L’Istat aveva già parlato della fuga degli italiani all’estero nella relazione annuale e ora nel dossier sul bilancio demografico affronta il tema del saldo migratorio. Nel 2008 le persone che hanno lasciato il nostro Paese sono state quasi 157mila, con un aumento di 2mila unità rispetto al 2017. Le iscrizioni in anagrafe dall’estero si sono ridotte da quasi 500mila del 2008 a 332mila del 2018 mentre le cancellazioni dall’anagrafe per l’estero sono aumentate in maniera marcata, passando da 80mila a 157 mila nel decennio. Il saldo migratorio con l’estero si è quindi ridotto a 175mila unità nel 2018. Nel 2018 gli iscritti in anagrafe provenienti da un Paese estero sono diminuiti del 3,2% rispetto al 2017. Sono soprattutto cittadini stranieri (85,9%) anche se gli italiani che rientrano dopo un periodo di emigrazione all’estero sono in crescita rispetto al 2017 (+10,5%). Sono soprattutto gli uomini a scegliere di trasferirsi in Italia (55,7%), contrariamente a quanto avvenuto in tutto il decennio precedente, quando nei flussi di iscrizioni dall’estero erano le donne a prevalere.

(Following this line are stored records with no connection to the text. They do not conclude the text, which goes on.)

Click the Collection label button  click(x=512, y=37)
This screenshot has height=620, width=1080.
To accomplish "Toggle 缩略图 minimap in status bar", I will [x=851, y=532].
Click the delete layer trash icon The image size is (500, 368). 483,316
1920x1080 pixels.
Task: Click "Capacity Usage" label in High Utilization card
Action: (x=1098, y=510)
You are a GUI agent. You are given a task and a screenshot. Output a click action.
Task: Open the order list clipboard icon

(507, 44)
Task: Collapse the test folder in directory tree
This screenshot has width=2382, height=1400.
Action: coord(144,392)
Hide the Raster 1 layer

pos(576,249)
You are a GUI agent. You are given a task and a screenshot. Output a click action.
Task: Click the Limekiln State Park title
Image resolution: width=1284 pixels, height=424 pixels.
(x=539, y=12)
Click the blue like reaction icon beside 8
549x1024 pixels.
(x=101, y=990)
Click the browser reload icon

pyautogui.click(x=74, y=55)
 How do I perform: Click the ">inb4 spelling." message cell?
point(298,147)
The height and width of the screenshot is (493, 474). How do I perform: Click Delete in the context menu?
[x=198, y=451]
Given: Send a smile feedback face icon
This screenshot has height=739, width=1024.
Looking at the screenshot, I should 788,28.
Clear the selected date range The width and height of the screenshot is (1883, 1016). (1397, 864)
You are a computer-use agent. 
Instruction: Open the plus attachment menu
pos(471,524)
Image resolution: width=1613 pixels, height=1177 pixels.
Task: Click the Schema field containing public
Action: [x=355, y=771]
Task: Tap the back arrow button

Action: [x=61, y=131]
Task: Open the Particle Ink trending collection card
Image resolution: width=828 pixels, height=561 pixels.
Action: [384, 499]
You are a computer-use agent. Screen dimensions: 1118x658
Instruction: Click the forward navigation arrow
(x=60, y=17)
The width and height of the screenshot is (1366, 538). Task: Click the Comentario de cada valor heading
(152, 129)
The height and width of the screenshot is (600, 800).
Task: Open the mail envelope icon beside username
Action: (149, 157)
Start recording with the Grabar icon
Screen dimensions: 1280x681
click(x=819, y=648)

Sul tema degli italiani all’estero è intervenuto anche il ministro degli Esteri Enzo Moavero Milanesi che nel suo intervento di apertura dell’assemblea plenaria del Consiglio generale degli italiani all’estero (Cgie) alla Farnesina, sottolineando il valore delle comunità degli italiani all’estero nella reputazione del Paese, ha detto: “Io non credo al mito della fuga dei cervelli, credo che il legame con l’Italia non si perda, e che il desiderio di rappresentare l’Italia all’estero e di rientrare, se c’è la possibilità, sia comune a tutti”. Un fattore che è emerso anche in decine di storie raccontate in questi anni da ilfattoquotidiano.it, ma il tema della fuga degli italiani all’estero è tutt’altro che un “mito” e , soprattutto, non è trascurabile.
A dirlo sono i rapporti di Migrantes e dell’Istat, che nella relazione annuale ha rilevato la perdita di 420mila italiani dal 2008. Un fenomeno che per il presidente della Camera Roberto Fico mette anche a rischio il futuro del Paese. E pure i dati di Almalaurea mettono in luce una crescente propensione all’emigrazione dei nostri laureati e lancia l’allarme sul Sud, “che fra 10 anni rischia di essere un guscio vuoto”. Tendenze evidenziate anche da Ceps, think tank basato a Bruxelles, che nello studio EU Mobile Workers: A challenge to public finances? ha rilevato il “brain drain” (cioè la fuga dei cervelli che non viene compensata da altri arrivi) che ha subito l’Italia tra il 2007 e il 2017, anni in cui allo stesso tempo ha dovuto fare fronte a “un’immigrazione netta delle due classi di preparazione più basse”. E in base ai dati Aire nell’ultimo anno sono 123.193 quelli che hanno deciso di trasferire la residenza all’estero. Un numero che equivale alla popolazione di Monza o Pescara.